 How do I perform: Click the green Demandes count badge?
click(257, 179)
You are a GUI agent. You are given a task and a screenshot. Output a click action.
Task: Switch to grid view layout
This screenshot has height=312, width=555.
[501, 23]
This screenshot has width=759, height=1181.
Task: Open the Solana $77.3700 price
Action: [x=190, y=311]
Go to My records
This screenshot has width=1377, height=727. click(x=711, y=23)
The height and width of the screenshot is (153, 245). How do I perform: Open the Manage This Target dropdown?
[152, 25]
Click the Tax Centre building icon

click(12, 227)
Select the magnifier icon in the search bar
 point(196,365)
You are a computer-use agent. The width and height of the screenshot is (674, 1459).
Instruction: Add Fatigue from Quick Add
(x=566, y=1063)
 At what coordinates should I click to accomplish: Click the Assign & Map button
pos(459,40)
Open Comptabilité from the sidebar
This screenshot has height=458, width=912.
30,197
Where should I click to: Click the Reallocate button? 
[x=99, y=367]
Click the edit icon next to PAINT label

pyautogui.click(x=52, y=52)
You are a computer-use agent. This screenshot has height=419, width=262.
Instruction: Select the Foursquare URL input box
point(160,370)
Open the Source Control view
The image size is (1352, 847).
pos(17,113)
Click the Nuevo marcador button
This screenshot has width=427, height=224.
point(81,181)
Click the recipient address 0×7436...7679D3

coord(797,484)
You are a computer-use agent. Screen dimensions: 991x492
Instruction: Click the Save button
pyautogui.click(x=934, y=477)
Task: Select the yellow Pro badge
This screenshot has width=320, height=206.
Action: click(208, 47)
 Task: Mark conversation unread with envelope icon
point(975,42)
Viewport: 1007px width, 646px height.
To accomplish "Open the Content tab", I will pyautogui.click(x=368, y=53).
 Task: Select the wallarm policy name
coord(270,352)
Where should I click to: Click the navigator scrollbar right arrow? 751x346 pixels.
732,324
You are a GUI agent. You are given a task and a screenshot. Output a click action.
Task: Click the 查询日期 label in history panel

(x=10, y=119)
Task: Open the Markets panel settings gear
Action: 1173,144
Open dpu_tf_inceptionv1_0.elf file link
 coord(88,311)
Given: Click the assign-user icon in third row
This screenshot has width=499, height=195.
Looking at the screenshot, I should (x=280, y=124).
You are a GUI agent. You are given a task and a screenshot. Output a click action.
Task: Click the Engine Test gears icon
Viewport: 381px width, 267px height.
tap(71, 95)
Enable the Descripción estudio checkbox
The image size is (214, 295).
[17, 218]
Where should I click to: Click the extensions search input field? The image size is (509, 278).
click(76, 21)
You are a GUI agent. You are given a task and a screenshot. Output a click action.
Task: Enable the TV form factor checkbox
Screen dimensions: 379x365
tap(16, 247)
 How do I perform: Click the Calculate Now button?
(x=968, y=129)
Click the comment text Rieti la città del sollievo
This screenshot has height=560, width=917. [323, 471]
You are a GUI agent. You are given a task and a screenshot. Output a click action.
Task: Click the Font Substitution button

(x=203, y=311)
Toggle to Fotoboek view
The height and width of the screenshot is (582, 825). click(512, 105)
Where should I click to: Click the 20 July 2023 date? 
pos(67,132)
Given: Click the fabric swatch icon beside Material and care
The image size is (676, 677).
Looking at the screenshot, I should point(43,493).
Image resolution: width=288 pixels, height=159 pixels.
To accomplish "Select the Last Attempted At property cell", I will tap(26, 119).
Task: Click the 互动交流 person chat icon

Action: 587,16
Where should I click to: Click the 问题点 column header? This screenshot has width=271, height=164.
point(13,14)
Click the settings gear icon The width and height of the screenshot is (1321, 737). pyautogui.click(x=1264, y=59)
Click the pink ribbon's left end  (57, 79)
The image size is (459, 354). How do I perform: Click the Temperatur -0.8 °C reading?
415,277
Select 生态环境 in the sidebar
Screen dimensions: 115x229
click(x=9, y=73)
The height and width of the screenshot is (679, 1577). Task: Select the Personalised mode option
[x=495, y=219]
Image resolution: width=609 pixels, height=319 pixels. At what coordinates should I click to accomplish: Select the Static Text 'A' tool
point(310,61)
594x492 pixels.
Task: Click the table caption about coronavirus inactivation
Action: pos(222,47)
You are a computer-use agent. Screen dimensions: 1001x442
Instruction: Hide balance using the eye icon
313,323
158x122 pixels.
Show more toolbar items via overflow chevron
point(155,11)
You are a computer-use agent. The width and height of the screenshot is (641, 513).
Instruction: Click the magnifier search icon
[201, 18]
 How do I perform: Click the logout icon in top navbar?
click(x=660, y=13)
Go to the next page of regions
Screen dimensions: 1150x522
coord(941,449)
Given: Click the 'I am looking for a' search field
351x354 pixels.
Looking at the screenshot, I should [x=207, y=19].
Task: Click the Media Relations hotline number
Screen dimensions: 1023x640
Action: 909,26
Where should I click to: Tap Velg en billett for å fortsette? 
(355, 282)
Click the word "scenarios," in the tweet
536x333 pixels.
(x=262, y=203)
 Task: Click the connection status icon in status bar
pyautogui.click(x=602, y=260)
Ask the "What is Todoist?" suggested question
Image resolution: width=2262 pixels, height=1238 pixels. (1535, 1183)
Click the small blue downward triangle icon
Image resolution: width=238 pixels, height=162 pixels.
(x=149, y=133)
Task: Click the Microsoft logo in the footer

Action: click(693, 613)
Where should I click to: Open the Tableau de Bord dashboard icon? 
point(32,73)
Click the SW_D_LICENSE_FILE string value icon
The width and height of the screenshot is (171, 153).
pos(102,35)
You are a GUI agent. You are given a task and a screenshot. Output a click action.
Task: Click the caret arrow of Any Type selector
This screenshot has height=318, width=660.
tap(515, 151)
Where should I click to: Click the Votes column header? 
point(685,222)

☆ ☆ ☆ ☆

(Task):
All of the records shown above should be reproduced exactly.

(Response to this exercise):
 How do I perform: Click the green Demandes count badge?
click(257, 179)
You are a GUI agent. You are given a task and a screenshot. Output a click action.
Task: Switch to grid view layout
This screenshot has height=312, width=555.
[501, 23]
This screenshot has width=759, height=1181.
Task: Open the Solana $77.3700 price
Action: [x=190, y=311]
Go to My records
This screenshot has width=1377, height=727. click(x=711, y=23)
The height and width of the screenshot is (153, 245). How do I perform: Open the Manage This Target dropdown?
[152, 25]
Click the Tax Centre building icon

click(12, 227)
Select the magnifier icon in the search bar
 point(196,365)
You are a computer-use agent. The width and height of the screenshot is (674, 1459).
Instruction: Add Fatigue from Quick Add
(x=566, y=1063)
 At what coordinates should I click to accomplish: Click the Assign & Map button
pos(459,40)
Open Comptabilité from the sidebar
This screenshot has height=458, width=912.
30,197
Where should I click to: Click the Reallocate button? 
[x=99, y=367]
Click the edit icon next to PAINT label

pyautogui.click(x=52, y=52)
You are a computer-use agent. This screenshot has height=419, width=262.
Instruction: Select the Foursquare URL input box
point(160,370)
Open the Source Control view
The image size is (1352, 847).
pos(17,113)
Click the Nuevo marcador button
This screenshot has width=427, height=224.
point(81,181)
Click the recipient address 0×7436...7679D3

coord(797,484)
You are a computer-use agent. Screen dimensions: 991x492
Instruction: Click the Save button
pyautogui.click(x=934, y=477)
Task: Select the yellow Pro badge
This screenshot has width=320, height=206.
Action: click(208, 47)
 Task: Mark conversation unread with envelope icon
point(975,42)
Viewport: 1007px width, 646px height.
To accomplish "Open the Content tab", I will pyautogui.click(x=368, y=53).
 Task: Select the wallarm policy name
coord(270,352)
Where should I click to: Click the navigator scrollbar right arrow? 751x346 pixels.
732,324
You are a GUI agent. You are given a task and a screenshot. Output a click action.
Task: Click the 查询日期 label in history panel

(x=10, y=119)
Task: Open the Markets panel settings gear
Action: 1173,144
Open dpu_tf_inceptionv1_0.elf file link
 coord(88,311)
Given: Click the assign-user icon in third row
This screenshot has width=499, height=195.
Looking at the screenshot, I should (x=280, y=124).
You are a GUI agent. You are given a task and a screenshot. Output a click action.
Task: Click the Engine Test gears icon
Viewport: 381px width, 267px height.
tap(71, 95)
Enable the Descripción estudio checkbox
The image size is (214, 295).
[17, 218]
Where should I click to: Click the extensions search input field? The image size is (509, 278).
click(76, 21)
You are a GUI agent. You are given a task and a screenshot. Output a click action.
Task: Enable the TV form factor checkbox
Screen dimensions: 379x365
tap(16, 247)
 How do I perform: Click the Calculate Now button?
(x=968, y=129)
Click the comment text Rieti la città del sollievo
This screenshot has height=560, width=917. [323, 471]
You are a GUI agent. You are given a task and a screenshot. Output a click action.
Task: Click the Font Substitution button

(x=203, y=311)
Toggle to Fotoboek view
The height and width of the screenshot is (582, 825). click(512, 105)
Where should I click to: Click the 20 July 2023 date? 
pos(67,132)
Given: Click the fabric swatch icon beside Material and care
The image size is (676, 677).
Looking at the screenshot, I should point(43,493).
Image resolution: width=288 pixels, height=159 pixels.
To accomplish "Select the Last Attempted At property cell", I will tap(26, 119).
Task: Click the 互动交流 person chat icon

Action: 587,16
Where should I click to: Click the 问题点 column header? This screenshot has width=271, height=164.
point(13,14)
Click the settings gear icon The width and height of the screenshot is (1321, 737). pyautogui.click(x=1264, y=59)
Click the pink ribbon's left end  (57, 79)
The image size is (459, 354). How do I perform: Click the Temperatur -0.8 °C reading?
415,277
Select 生态环境 in the sidebar
Screen dimensions: 115x229
click(x=9, y=73)
The height and width of the screenshot is (679, 1577). Task: Select the Personalised mode option
[x=495, y=219]
Image resolution: width=609 pixels, height=319 pixels. At what coordinates should I click to accomplish: Select the Static Text 'A' tool
point(310,61)
594x492 pixels.
Task: Click the table caption about coronavirus inactivation
Action: pos(222,47)
You are a computer-use agent. Screen dimensions: 1001x442
Instruction: Hide balance using the eye icon
313,323
158x122 pixels.
Show more toolbar items via overflow chevron
point(155,11)
You are a computer-use agent. The width and height of the screenshot is (641, 513).
Instruction: Click the magnifier search icon
[201, 18]
 How do I perform: Click the logout icon in top navbar?
click(x=660, y=13)
Go to the next page of regions
Screen dimensions: 1150x522
coord(941,449)
Given: Click the 'I am looking for a' search field
351x354 pixels.
Looking at the screenshot, I should [x=207, y=19].
Task: Click the Media Relations hotline number
Screen dimensions: 1023x640
Action: 909,26
Where should I click to: Tap Velg en billett for å fortsette? 
(355, 282)
Click the word "scenarios," in the tweet
536x333 pixels.
(x=262, y=203)
 Task: Click the connection status icon in status bar
pyautogui.click(x=602, y=260)
Ask the "What is Todoist?" suggested question
Image resolution: width=2262 pixels, height=1238 pixels. (1535, 1183)
Click the small blue downward triangle icon
Image resolution: width=238 pixels, height=162 pixels.
(x=149, y=133)
Task: Click the Microsoft logo in the footer

Action: click(693, 613)
Where should I click to: Open the Tableau de Bord dashboard icon? 
point(32,73)
Click the SW_D_LICENSE_FILE string value icon
The width and height of the screenshot is (171, 153).
pos(102,35)
You are a GUI agent. You are given a task and a screenshot. Output a click action.
Task: Click the caret arrow of Any Type selector
This screenshot has height=318, width=660.
tap(515, 151)
Where should I click to: Click the Votes column header? 
point(685,222)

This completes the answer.